WHAT NEEDS TO BE DONE: Only the lines from the first line of the entries through the line with "The height and" belong in the answer, each restated word for word and without pictures.

DATA EXCERPTS:
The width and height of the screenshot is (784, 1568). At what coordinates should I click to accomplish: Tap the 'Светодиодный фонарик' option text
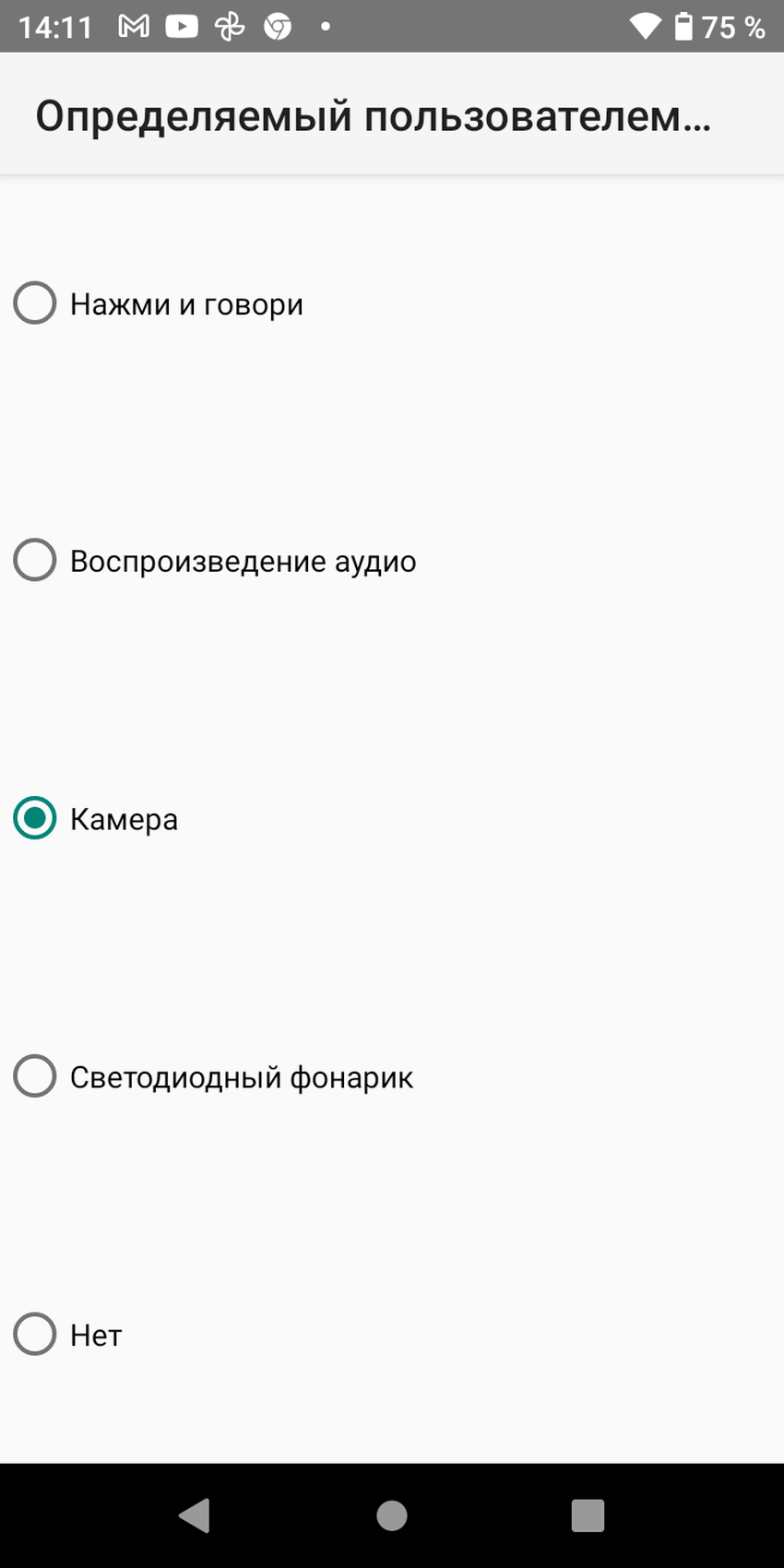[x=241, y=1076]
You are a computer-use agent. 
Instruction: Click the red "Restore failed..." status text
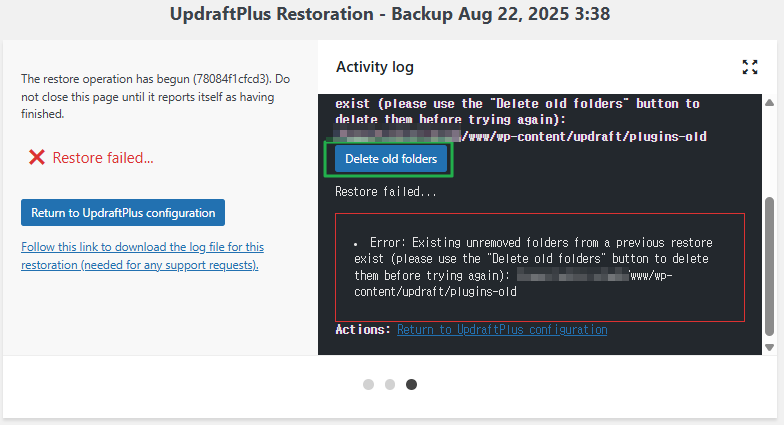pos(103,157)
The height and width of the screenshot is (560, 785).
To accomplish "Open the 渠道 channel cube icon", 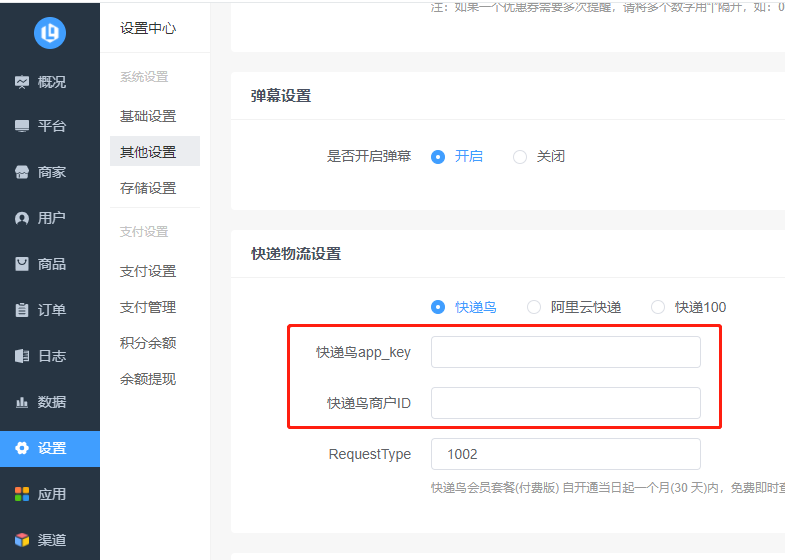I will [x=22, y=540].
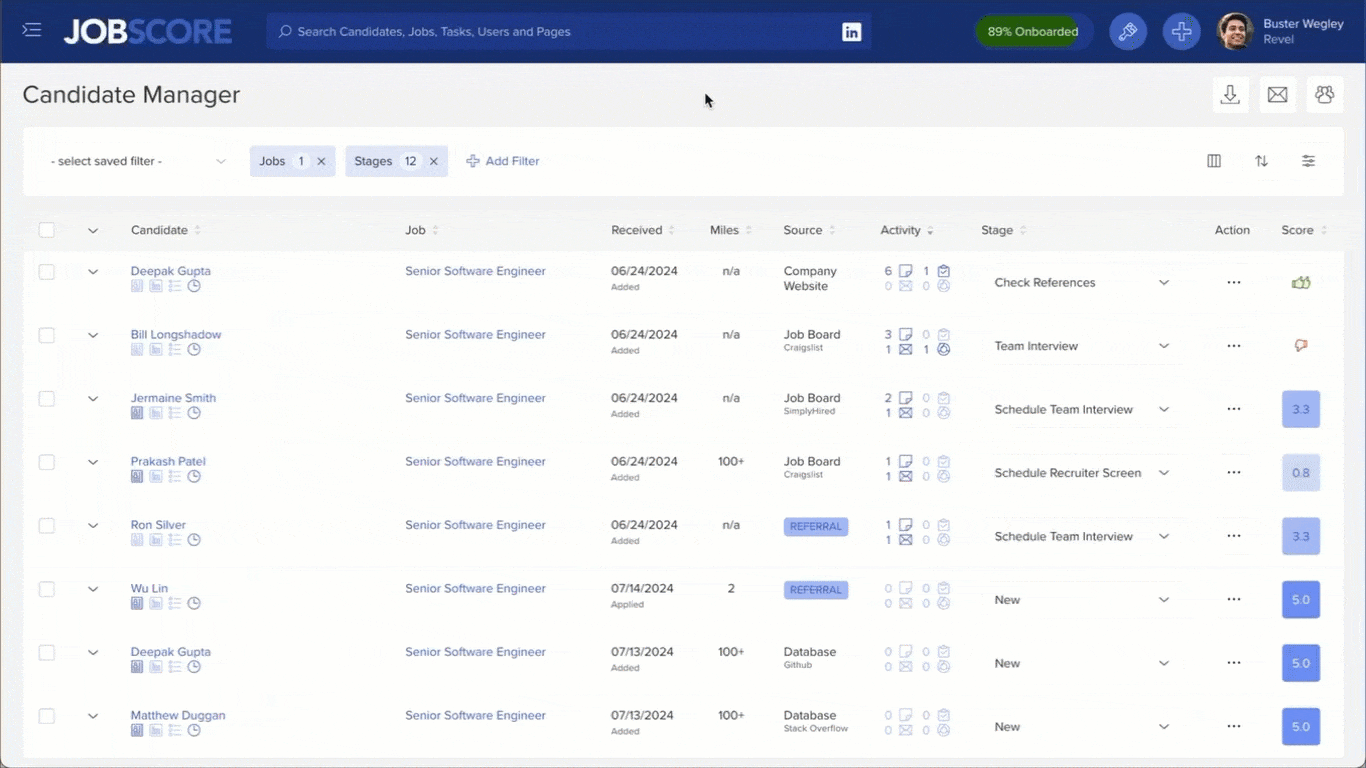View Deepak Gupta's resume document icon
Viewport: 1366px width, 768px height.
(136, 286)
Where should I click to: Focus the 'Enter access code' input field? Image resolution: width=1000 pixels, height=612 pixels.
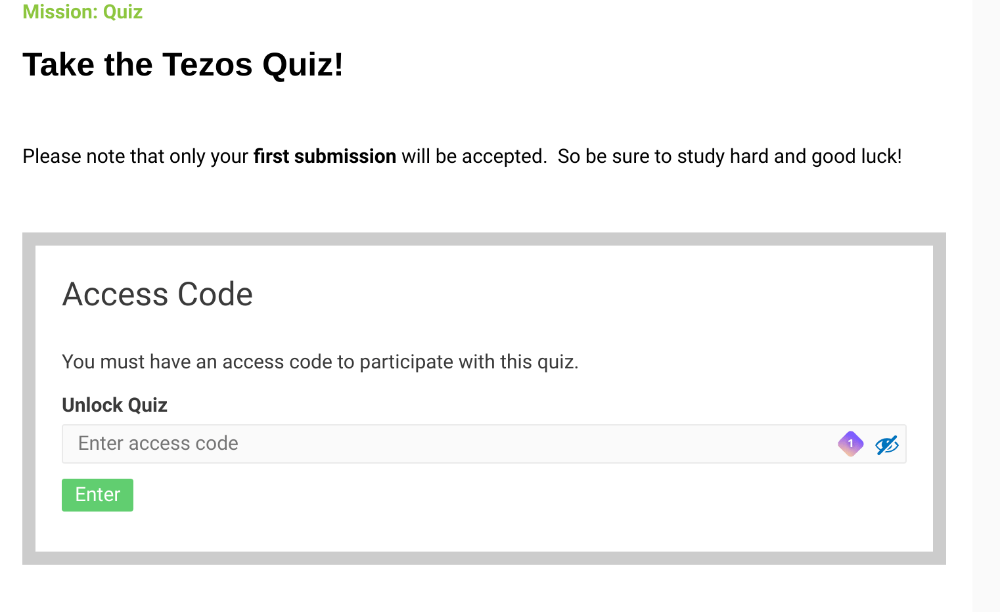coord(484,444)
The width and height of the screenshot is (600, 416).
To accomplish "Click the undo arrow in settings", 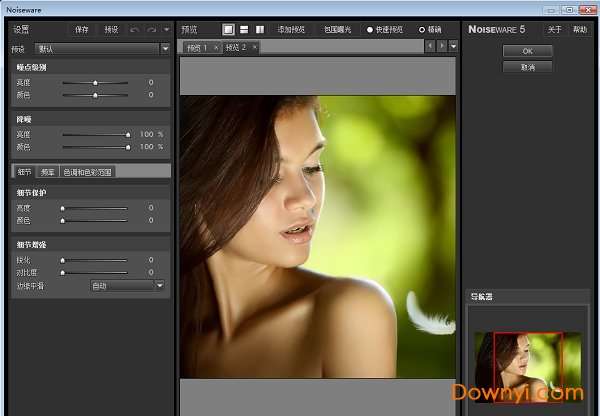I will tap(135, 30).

SOLVED PROBLEM:
The width and height of the screenshot is (784, 1568). At what coordinates should I click to accomplish: Tap the 'Светодиодный фонарик' option text
[x=241, y=1076]
You are a computer-use agent. 
Instruction: Click the red "Restore failed..." status text
pos(103,157)
The height and width of the screenshot is (560, 785).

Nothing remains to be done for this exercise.